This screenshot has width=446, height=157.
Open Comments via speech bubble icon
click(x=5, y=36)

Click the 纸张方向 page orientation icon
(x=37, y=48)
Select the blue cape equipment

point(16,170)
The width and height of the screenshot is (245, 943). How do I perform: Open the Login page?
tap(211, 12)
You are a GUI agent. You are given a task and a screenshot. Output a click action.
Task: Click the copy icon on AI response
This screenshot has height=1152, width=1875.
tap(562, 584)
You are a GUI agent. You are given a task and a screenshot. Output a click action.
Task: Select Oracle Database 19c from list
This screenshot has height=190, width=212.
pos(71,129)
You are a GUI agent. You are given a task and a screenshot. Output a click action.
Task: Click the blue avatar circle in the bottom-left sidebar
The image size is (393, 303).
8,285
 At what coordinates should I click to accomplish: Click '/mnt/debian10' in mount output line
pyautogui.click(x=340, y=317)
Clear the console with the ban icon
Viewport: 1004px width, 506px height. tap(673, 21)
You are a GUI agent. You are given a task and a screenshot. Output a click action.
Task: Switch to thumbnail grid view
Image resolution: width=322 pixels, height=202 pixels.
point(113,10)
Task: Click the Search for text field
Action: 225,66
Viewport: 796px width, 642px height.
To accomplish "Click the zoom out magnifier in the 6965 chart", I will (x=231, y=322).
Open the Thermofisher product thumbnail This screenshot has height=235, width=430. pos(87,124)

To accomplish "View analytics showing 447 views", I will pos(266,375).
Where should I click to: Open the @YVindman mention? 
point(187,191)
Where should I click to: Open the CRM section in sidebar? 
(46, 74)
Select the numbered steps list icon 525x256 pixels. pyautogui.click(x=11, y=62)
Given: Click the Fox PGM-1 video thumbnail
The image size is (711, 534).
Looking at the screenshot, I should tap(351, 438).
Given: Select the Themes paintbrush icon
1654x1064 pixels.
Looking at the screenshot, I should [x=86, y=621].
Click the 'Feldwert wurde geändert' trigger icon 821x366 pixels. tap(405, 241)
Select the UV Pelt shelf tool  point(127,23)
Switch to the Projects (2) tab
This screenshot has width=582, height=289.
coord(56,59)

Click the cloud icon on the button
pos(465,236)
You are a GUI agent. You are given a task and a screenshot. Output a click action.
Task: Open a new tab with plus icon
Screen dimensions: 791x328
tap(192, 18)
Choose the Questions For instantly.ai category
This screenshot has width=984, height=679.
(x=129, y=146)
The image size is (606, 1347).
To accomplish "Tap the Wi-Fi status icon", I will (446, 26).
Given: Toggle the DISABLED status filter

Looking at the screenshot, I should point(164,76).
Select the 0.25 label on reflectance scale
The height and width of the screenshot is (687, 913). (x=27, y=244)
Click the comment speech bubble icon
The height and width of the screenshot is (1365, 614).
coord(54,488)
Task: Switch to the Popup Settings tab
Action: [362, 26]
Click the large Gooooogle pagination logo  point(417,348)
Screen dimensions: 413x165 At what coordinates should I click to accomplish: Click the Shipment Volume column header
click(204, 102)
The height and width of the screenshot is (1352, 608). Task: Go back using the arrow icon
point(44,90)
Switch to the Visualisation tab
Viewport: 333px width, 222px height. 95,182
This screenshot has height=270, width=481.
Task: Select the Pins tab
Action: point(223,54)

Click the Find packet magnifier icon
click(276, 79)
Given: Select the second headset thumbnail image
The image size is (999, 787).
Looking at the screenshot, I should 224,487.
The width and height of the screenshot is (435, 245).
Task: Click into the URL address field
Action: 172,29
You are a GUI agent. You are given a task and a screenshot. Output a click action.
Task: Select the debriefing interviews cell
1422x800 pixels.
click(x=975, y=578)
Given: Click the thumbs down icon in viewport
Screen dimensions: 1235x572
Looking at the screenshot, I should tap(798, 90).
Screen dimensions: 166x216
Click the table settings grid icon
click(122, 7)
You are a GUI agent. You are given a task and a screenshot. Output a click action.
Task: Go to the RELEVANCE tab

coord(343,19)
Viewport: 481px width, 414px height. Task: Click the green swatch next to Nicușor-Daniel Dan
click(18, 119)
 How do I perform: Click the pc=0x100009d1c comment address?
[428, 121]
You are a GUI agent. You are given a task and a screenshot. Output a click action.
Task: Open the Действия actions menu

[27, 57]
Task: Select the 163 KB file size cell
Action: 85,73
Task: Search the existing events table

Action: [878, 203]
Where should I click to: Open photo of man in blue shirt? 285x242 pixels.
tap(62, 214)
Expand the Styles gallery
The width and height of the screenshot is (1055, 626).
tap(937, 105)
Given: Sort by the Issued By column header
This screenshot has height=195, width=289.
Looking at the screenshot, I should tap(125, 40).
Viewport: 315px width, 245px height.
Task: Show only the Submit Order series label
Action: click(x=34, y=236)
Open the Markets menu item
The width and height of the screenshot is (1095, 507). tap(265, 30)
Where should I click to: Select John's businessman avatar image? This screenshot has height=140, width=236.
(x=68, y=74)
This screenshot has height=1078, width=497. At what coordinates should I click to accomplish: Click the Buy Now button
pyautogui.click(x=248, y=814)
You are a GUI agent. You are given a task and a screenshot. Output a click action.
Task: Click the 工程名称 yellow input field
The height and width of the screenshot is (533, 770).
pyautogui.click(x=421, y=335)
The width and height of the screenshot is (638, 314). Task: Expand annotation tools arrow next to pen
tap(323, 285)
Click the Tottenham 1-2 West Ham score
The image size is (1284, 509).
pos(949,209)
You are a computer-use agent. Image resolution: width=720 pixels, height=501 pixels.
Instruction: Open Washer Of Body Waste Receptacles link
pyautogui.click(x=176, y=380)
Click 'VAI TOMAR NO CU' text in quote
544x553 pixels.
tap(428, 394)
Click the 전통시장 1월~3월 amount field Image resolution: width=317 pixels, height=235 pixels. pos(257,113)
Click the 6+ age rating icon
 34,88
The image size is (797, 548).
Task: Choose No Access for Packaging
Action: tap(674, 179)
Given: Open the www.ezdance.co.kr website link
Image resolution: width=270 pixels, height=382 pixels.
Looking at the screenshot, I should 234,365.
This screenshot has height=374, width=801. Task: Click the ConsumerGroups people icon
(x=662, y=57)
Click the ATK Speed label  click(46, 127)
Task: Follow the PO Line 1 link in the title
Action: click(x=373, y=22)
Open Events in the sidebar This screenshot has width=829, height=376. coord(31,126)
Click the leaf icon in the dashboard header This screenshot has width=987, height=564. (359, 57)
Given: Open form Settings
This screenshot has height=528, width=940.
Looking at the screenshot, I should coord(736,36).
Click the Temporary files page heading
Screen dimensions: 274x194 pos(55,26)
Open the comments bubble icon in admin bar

········

### Task requirements
Reproduce exactly the lines above from the line with "mount output line" to the line with "Task: Switch to thumbnail grid view", including both, and add nothing.

### Solution to this exercise
 At what coordinates should I click to accomplish: Click '/mnt/debian10' in mount output line
pyautogui.click(x=340, y=317)
Clear the console with the ban icon
Viewport: 1004px width, 506px height. tap(673, 21)
You are a GUI agent. You are given a task and a screenshot. Output a click action.
Task: Switch to thumbnail grid view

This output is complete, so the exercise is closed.